SUPPLIED TEXT —
<<<<
Despite its historical roots as a day of giving thanks for the fruits of the harvest, Thanksgiving has come to be associated with the Macy’s Day Parade, the presidential pardon of a lucky turkey, and a day of non-stop televised football.  But, above all, our modern-day Thanksgiving is considered a time for family. Unfortunately, many young people who have aged out of foster care don’t have the types of family connections they can be thankful for as this national holiday approaches.

More than 21,000 children across the nation aged out of foster care last year when they were between 18 and 21 years old. These young people, many of whom no longer have a family connection of any kind, are at high risk for a variety of adverse outcomes –– from high unemployment and economic hardships to homelessness, incarceration, and sexual and physical victimization.

All children want the same thing –– a loving, permanent family.  And the most important predictor of success among youths who have aged out is strong, positive relationships. However, their ability to establish an independent life is severely hampered by the lack of connection to a loving family or caring adult.  Even the most determined, focused young person needs someone who can answer such vital questions as “How do I do this?” or “What should I do now?” And a hug or a pep talk when things don’t go as planned is equally important and sorely needed by these youths.
>>>>
REQUIRED TASK 1 —
According to the foster care passage, how many children across the nation aged out of foster care last year?
REQUIRED TASK 2 —
Which adverse outcomes does the foster care passage say young people who age out are at high risk for? List every one.
REQUIRED TASK 3 —
Quote the foster care passage word for word, starting at "Despite its historical" and ending at "and physical victimization.".

MATERIAL —
<<<<
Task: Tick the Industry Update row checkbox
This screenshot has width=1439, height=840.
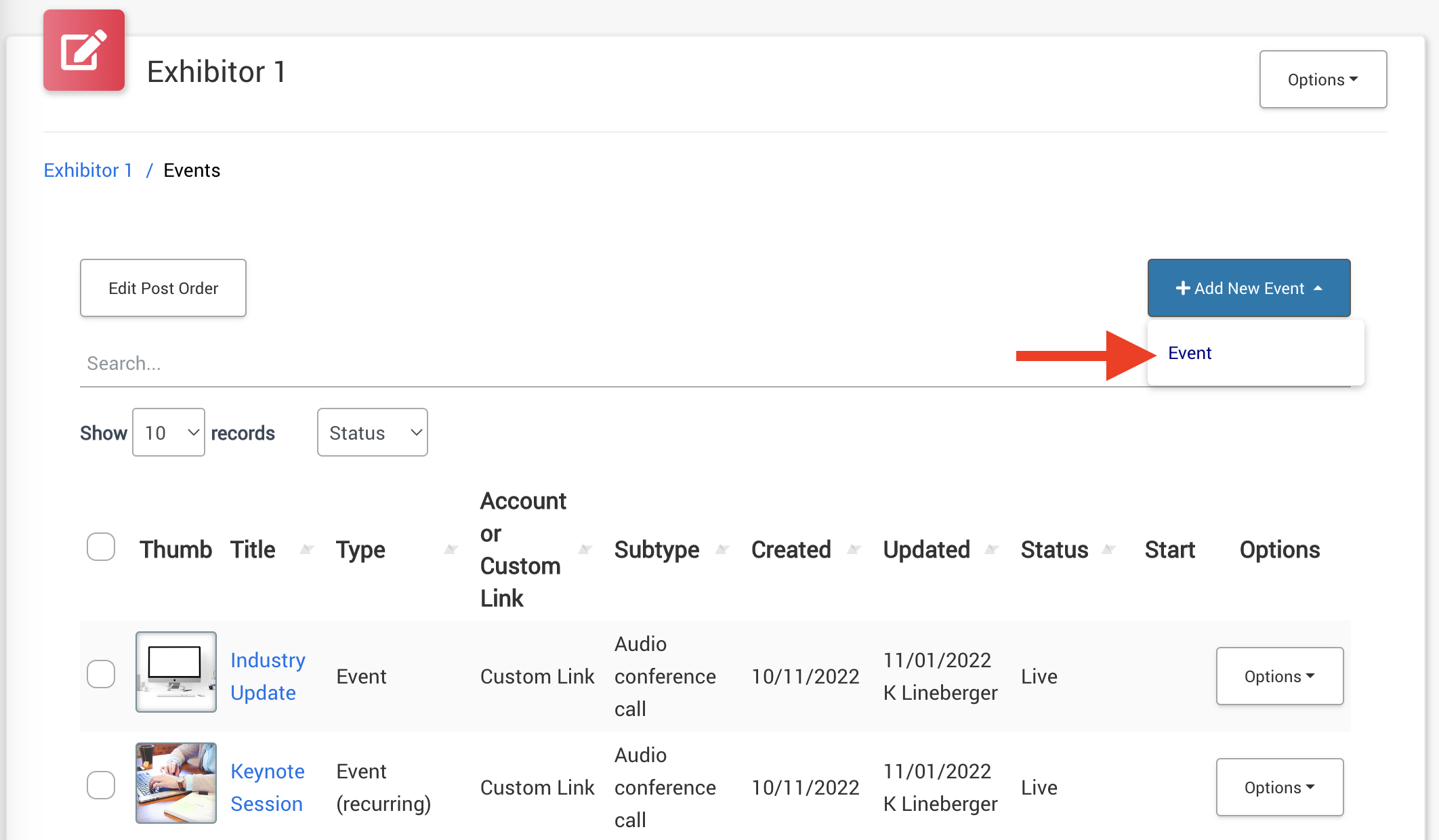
>>>>
CORRECT ANSWER 1 —
More than 21,000

CORRECT ANSWER 2 —
- High unemployment
- Economic hardships
- Homelessness
- Incarceration
- Sexual and physical victimization

CORRECT ANSWER 3 —
Despite its historical roots as a day of giving thanks for the fruits of the harvest, Thanksgiving has come to be associated with the Macy’s Day Parade, the presidential pardon of a lucky turkey, and a day of non-stop televised football.  But, above all, our modern-day Thanksgiving is considered a time for family. Unfortunately, many young people who have aged out of foster care don’t have the types of family connections they can be thankful for as this national holiday approaches.

More than 21,000 children across the nation aged out of foster care last year when they were between 18 and 21 years old. These young people, many of whom no longer have a family connection of any kind, are at high risk for a variety of adverse outcomes –– from high unemployment and economic hardships to homelessness, incarceration, and sexual and physical victimization.